Le lettré Gu de JinLing[1] était doué de grands talents, mais de famille très pauvre. Comme sa mère était très âgée, il ne pouvait la quitter et ne gagnait sa vie qu’avec les calligraphies et les peintures qu’il exécutait chaque jour pour les gens qui lui faisaient quelque don. A l’âge de vingt-cinq ans, il n’était pas encore marié. En face de sa demeure, il y avait une vieille résidence abandonnée, habitée par une dame âgée et sa jeune fille. Comme il n’y avait pas d’homme dans la famille, Gu n’avait pas cherché à savoir qui elle était.

 

Un jour, en rentrant à la maison, le lettré vit sortir de la chambre de sa mère une jeune fille de dix-huit à dix-neuf ans, jolie et d’une distinction rare mais qui, si elle ne témoignait d’aucune gêne devant lui, s’enveloppait d une grande froideur. Une fois dans la chambre, le lettré questionna aussitôt sa mère.

-C’est la jeune fille d’en face, dit celle-ci; elle est venue m’emprunter mes ciseaux et ma règle à mesurer. Elle m’a dit qu’elle avait seulement sa mère à la maison. Cette fille ne semble pas issue d’une famille pauvre. Lorsque je lui ai demandé pourquoi elle n’était pas encore mariée, elle m’a donné comme raison l’âge avancé de sa mère. Demain, je vais faire une visite à celle-ci pour sonder ses intentions. Tu pourrais peut-être proposer de te charger de la mère, si elle ne se montrait pas trop exigeante.

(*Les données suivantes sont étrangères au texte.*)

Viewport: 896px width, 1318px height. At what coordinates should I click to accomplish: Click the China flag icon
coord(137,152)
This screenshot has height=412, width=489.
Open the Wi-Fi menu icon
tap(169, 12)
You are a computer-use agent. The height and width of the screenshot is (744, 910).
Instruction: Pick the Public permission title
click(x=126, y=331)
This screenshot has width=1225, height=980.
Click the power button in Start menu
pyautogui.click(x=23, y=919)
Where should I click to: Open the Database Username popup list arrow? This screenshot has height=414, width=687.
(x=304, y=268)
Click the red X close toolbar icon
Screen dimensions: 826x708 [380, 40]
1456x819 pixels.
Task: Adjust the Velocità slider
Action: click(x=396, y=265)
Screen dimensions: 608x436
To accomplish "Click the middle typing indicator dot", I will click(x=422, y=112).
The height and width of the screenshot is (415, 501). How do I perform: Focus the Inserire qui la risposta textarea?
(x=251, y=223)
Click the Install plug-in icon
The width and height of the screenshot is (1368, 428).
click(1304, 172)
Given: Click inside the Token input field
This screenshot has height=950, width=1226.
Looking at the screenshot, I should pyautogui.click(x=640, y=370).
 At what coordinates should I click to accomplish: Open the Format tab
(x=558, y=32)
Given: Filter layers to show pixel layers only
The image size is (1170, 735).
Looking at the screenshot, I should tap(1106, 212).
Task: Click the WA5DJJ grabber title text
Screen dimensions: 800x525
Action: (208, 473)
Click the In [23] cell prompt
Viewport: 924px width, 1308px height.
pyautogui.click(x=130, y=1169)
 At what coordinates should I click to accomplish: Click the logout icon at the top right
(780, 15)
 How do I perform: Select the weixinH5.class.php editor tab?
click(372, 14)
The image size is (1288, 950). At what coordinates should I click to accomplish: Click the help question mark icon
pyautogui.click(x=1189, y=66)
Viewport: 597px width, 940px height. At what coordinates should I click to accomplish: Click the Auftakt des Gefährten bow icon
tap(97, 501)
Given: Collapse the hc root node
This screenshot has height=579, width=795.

Le jour suivant, la mère du lettre se rendu dans la demeure où elle trouva une vieille dame sourde. Un coup d’œil dans la pièce lui permit de découvrir que la provision de céréales suffirait à peine pour le lendemain. Comme elle s’informait de ce que la jeune fille faisait pour vivre, elle comprit qu’elle comptait sur le travail de ses dix doigts fluets. Lorsqu’elle avança délicatement le projet de vivre ensemble, la vieille parut vouloir accepter, mais la jeune garda un silence désapprobateur.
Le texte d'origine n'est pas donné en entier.